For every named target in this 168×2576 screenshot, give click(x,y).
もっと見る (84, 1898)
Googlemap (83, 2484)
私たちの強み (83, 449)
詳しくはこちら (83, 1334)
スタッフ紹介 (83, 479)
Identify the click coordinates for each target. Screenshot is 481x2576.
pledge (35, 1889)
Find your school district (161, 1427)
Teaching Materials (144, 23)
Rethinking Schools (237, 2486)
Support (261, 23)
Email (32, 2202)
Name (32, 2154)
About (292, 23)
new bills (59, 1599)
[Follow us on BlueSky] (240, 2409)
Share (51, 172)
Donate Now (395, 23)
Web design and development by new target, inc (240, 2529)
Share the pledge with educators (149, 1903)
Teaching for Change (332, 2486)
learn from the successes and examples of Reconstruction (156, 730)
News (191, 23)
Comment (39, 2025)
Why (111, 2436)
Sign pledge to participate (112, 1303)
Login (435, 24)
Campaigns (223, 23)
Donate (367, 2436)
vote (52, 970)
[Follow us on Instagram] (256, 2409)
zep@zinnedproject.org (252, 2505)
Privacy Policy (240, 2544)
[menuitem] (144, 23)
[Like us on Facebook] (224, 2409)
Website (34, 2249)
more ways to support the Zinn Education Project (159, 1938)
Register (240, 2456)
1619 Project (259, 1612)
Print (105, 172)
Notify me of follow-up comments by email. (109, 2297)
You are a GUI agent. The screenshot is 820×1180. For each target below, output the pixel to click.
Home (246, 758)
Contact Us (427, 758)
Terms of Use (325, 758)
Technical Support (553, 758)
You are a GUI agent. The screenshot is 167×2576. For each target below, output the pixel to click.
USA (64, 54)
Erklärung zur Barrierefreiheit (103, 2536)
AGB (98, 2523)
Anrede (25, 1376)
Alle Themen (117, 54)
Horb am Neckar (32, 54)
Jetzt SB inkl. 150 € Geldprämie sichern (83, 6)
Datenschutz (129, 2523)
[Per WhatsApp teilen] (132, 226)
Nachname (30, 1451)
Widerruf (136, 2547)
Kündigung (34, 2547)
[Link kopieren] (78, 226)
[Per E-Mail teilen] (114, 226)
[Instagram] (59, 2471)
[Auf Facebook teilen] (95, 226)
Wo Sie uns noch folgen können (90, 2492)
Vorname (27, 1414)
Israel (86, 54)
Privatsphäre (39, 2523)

----------------

» **YOUR TASK**
Copy every entry exactly, missing none.

» **ANSWER FOR THIS EXERCISE**
For every named target in this 168×2576 screenshot, give click(x,y).
もっと見る (84, 1898)
Googlemap (83, 2484)
私たちの強み (83, 449)
詳しくはこちら (83, 1334)
スタッフ紹介 (83, 479)
Identify the click coordinates for each target. Screenshot is 481x2576.
pledge (35, 1889)
Find your school district (161, 1427)
Teaching Materials (144, 23)
Rethinking Schools (237, 2486)
Support (261, 23)
Email (32, 2202)
Name (32, 2154)
About (292, 23)
new bills (59, 1599)
[Follow us on BlueSky] (240, 2409)
Share (51, 172)
Donate Now (395, 23)
Web design and development by new target, inc (240, 2529)
Share the pledge with educators (149, 1903)
Teaching for Change (332, 2486)
learn from the successes and examples of Reconstruction (156, 730)
News (191, 23)
Comment (39, 2025)
Why (111, 2436)
Sign pledge to participate (112, 1303)
Login (435, 24)
Campaigns (223, 23)
Donate (367, 2436)
vote (52, 970)
[Follow us on Instagram] (256, 2409)
zep@zinnedproject.org (252, 2505)
Privacy Policy (240, 2544)
[menuitem] (144, 23)
[Like us on Facebook] (224, 2409)
Website (34, 2249)
more ways to support the Zinn Education Project (159, 1938)
Register (240, 2456)
1619 Project (259, 1612)
Print (105, 172)
Notify me of follow-up comments by email. (109, 2297)
You are a GUI agent. The screenshot is 820×1180. For each target below, output the pixel to click.
Home (246, 758)
Contact Us (427, 758)
Terms of Use (325, 758)
Technical Support (553, 758)
You are a GUI agent. The screenshot is 167×2576. For each target below, output the pixel to click.
USA (64, 54)
Erklärung zur Barrierefreiheit (103, 2536)
AGB (98, 2523)
Anrede (25, 1376)
Alle Themen (117, 54)
Horb am Neckar (32, 54)
Jetzt SB inkl. 150 € Geldprämie sichern (83, 6)
Datenschutz (129, 2523)
[Per WhatsApp teilen] (132, 226)
Nachname (30, 1451)
Widerruf (136, 2547)
Kündigung (34, 2547)
[Link kopieren] (78, 226)
[Per E-Mail teilen] (114, 226)
[Instagram] (59, 2471)
[Auf Facebook teilen] (95, 226)
Wo Sie uns noch folgen können (90, 2492)
Vorname (27, 1414)
Israel (86, 54)
Privatsphäre (39, 2523)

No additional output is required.